Purtroppo la Liguria non ha una sua voce a Strasburgo e questo vuoto di rappresentanza si fa sentire su tanti aspetti della vita quotidiana, dai trasporti e, più in generale, dalle infrastrutture fino agli investimenti per la formazione e la ricerca. La Liguria è stata staccata dall'Europa ed è finita alla deriva, sprofondando in un declino che condanna i giovani ad abbandonare e chi resta a vivere nell'insicurezza e nel degrado. Ecco perché l'Europa è fondamentale: qualunque progetto di rilancio non può prescindere dai finanziamenti europei che, purtroppo, la Liguria addirittura ha restituito perché le sue amministrazioni di sinistra non sono state capaci di impiegare questi fondi.

Adesso è lei a voler andare in Europa. Secondo lei cosa può fare un parlamentare in Europa e cosa può fare l'Europa per la Liguria?

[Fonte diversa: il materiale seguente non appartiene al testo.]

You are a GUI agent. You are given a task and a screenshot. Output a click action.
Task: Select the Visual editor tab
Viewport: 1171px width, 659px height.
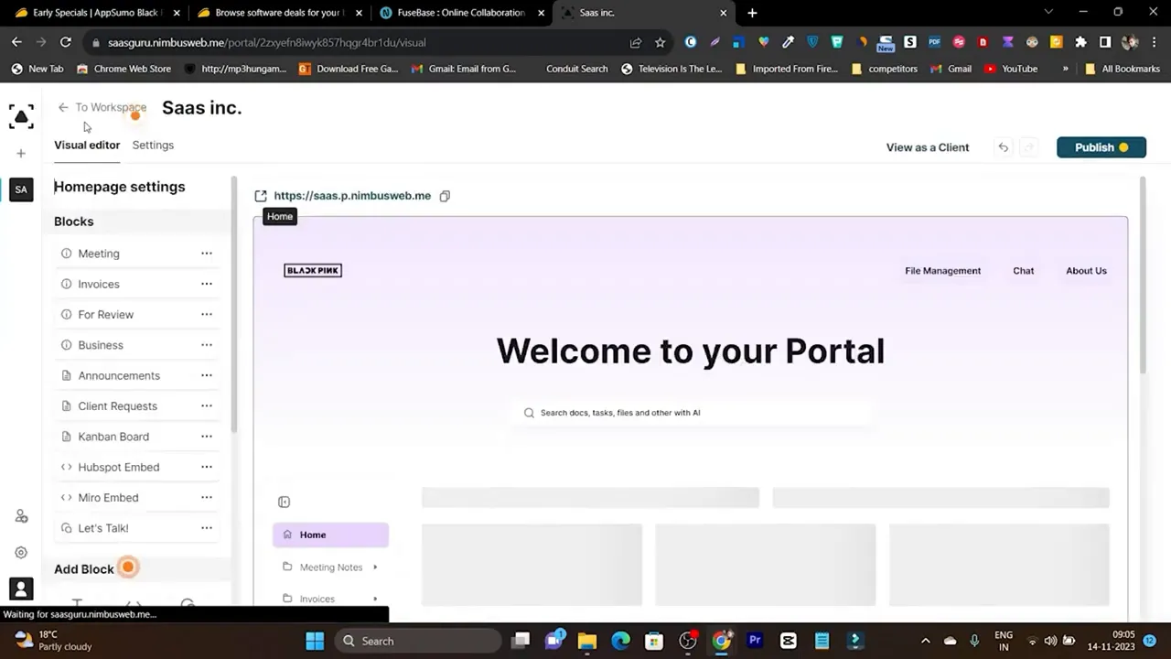pos(87,145)
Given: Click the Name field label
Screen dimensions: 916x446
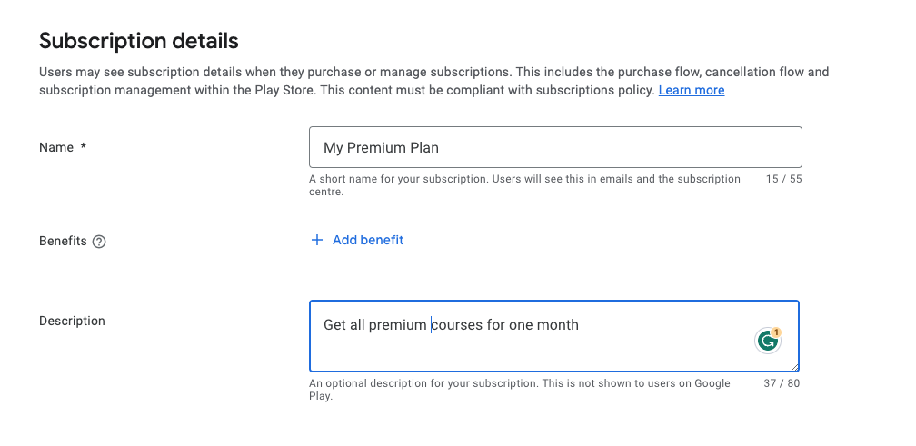Looking at the screenshot, I should [56, 147].
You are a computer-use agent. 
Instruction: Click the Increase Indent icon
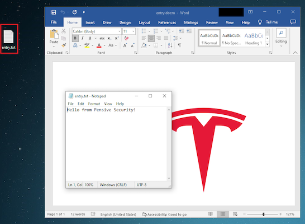[189, 31]
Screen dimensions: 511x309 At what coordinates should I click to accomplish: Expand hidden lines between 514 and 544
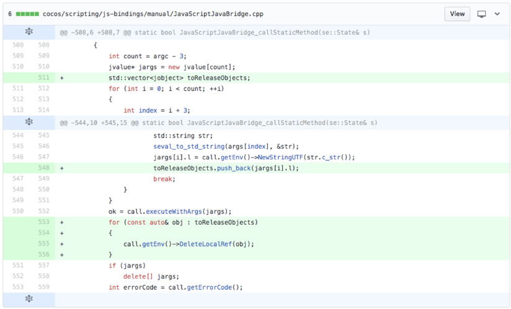pyautogui.click(x=29, y=123)
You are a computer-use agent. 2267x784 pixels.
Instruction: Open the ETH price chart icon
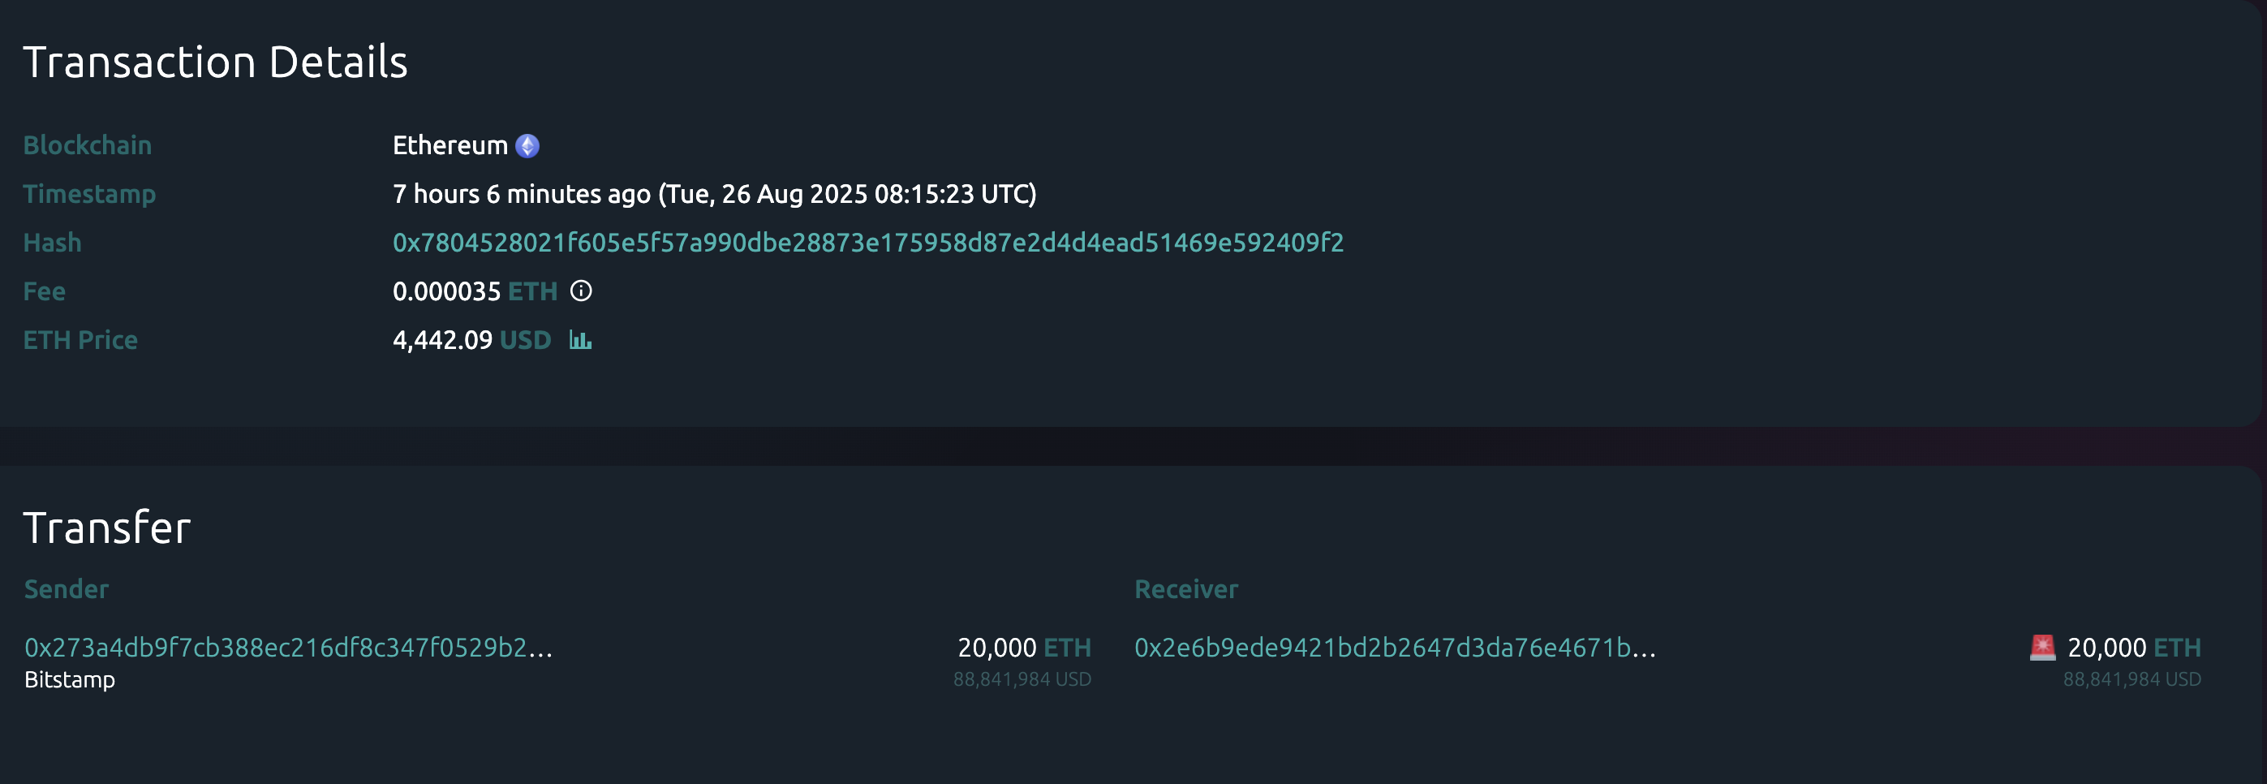pos(580,340)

Il lavoro del parlamentare europeo è molto impegnativo, perché l'Unione Europea decide su circa il 70% delle leggi che riguardano tutti noi. Il mio impegno si concentra su due punti principali. Il primo sono i finanziamenti per l'università e i giovani; il secondo è una grande riforma della sanità che sposti il baricentro dall'assistenza alla prevenzione. Invece di spendere enormi fondi pubblici per curare, se la sanità fosse incentrata sulla prevenzione ne trarrebbero giovamento sia le condizioni di salute della popolazione, sia i bilanci pubblici.

La sua campagna elettorale è incentrata su incontri con gli elettori, dibattiti, conferenze, gazebo - insomma tutto quanto è contatto diretto.

Nella mia campagna elettorale voglio spiegare ai cittadini l'importanza di queste elezioni, spesso trascurate o addirittura ignorate. Bisogna far capire che è in Europa che si decidono gli investimenti di cui la Liguria, e il nord-ovest, hanno assolutamente bisogno per risollevarsi. Ma dobbiamo anche spiegare che il voto al Pdl significa il voto al Ppe, il Partito Popolare Europeo, che è la più grande forza politica al parlamento europeo che, in quanto maggioranza, può decidere sulle politiche adottate dall'Unione Europea.

Uno dei suoi slogan è: «Io resto», un messaggio diretto a Marta Vincenzi, che invece lasciò, dopo solo due anni, il suo seggio a Strasburgo per fare il sindaco di Genova nel 2007.

La Liguria, ma anche il nord-ovest, non può più permettersi di eleggere un deputato che poi lascia il suo incarico, e la sua responsabilità verso gli elettori, soltanto per tornare in Italia a fare il sindaco. «Io resto» vuol dire anche che mi impegno con gli elettori a lavorare a Strasburgo e ad aprire nella mia circoscrizione elettorale, il nord-ovest, una serie di punti di incontro con i cittadini per informarli sulle mie attività parlamentari e dimostrare che hanno eletto un deputato che lavora per loro e non per la sua gloria personale.

Qual è il suo messaggio ai lettori, e agli elettori, di Ragionpolitica.it?

Se sarò eletta mi impegno a sostenere soprattutto i giovani con progetti di rilancio della formazione che garantiscano la competitività della formazione europea con i più grandi centri culturali internazionali. Oggi la Liguria e l'Europa stanno perdendo le nuove generazioni a favore di altri Stati dove i giovani rappresentano una quota rilevante della popolazione. Ma questo vuoto generazionale non può che indebolire l'Europa intera. Perciò chiedo un voto per il futuro dei nostri giovani.